Of Worms and Wings and Other Sacred, Ordinary Things

Thank you so much.  I want to say a special word of thanks to the Powow River Poets for this wonderful celebration of Emily Dickinson’s poetry and gardens.   I can’t think of a better way to spend a Saturday--especially an October Saturday--and you’ll see why in just a bit.

I should begin by saying that I’m not an Emily Dickinson expert.  I’m simply a devoted fan, and I have been ever since I was a kid in the 1970’s.  Back when I was about 9 or 10, I had two summertime obsessions.  They weren’t obsessions that I shared with my friends or anyone else.  These were mine alone.
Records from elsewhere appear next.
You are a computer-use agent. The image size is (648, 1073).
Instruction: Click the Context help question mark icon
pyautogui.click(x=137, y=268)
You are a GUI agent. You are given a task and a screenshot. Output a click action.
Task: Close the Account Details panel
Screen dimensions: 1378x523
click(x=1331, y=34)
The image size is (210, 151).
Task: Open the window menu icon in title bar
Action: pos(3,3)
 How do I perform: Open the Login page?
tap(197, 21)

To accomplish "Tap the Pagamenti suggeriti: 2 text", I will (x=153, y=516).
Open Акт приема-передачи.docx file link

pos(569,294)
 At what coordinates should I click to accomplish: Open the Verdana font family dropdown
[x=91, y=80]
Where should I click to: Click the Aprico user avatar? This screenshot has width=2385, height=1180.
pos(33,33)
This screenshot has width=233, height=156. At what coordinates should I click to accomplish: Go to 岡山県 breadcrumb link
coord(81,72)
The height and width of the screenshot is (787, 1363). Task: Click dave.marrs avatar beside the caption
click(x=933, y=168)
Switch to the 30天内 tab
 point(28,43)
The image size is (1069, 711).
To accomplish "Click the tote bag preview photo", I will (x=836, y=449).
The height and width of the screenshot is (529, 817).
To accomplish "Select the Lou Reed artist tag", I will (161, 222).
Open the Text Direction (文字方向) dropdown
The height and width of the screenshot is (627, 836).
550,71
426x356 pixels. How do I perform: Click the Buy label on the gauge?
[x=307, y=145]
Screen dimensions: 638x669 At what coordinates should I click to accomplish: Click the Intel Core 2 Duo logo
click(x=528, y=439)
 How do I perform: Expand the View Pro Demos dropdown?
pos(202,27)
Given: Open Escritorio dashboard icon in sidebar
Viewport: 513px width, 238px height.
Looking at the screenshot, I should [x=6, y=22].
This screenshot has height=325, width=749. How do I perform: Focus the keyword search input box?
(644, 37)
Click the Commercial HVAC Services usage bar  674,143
The first was one that I’m guessing many of you also had and probably still have; I read every single thing I could get my hands on. Magazines, books, cereal boxes—if it had words, I read it.  And somewhere in all that reading, I stumbled upon a collection of verse among my dad’s old college poetry textbooks that included some of Emily Dickinson’s poems. And among those poems I discovered the first verse beyond the nursery rhymes of my early childhood that I knew I had to memorize.  It seemed to me so clever and true that I wanted to put it in my pocket and keep it for myself always.  So I did:

“The pedigree of honey
Does not concern the Bee—
A clover anytime to Him
Is aristocracy.”

These lines embody much that I loved then and still love now about Dickinson’s poetry—economy of line, frankness, and a knack for telling the small but significant truth.  In these four lines she captures the perfect symbiosis between blossom and bee—one of the world’s most essential relationships.  This tiny poem has always stayed with me.  When I was learning calligraphy as a teenager, it was one of the sentences I would write again and again, decorating it with flourishes in the curlicued shape of a bee’s flight pattern.  In the years since then, it’s been a mantra, a touchstone that even now I repeat when I’m working in my garden: “The pedigree of honey does not concern the bee,” I murmur as I trellis the sweet peas or weed among the thyme and rosemary, and again at night as I drift off to sleep, knees aching, hair still smelling of mud and leaves . . . “a clover anytime to him is aristocracy . . . .”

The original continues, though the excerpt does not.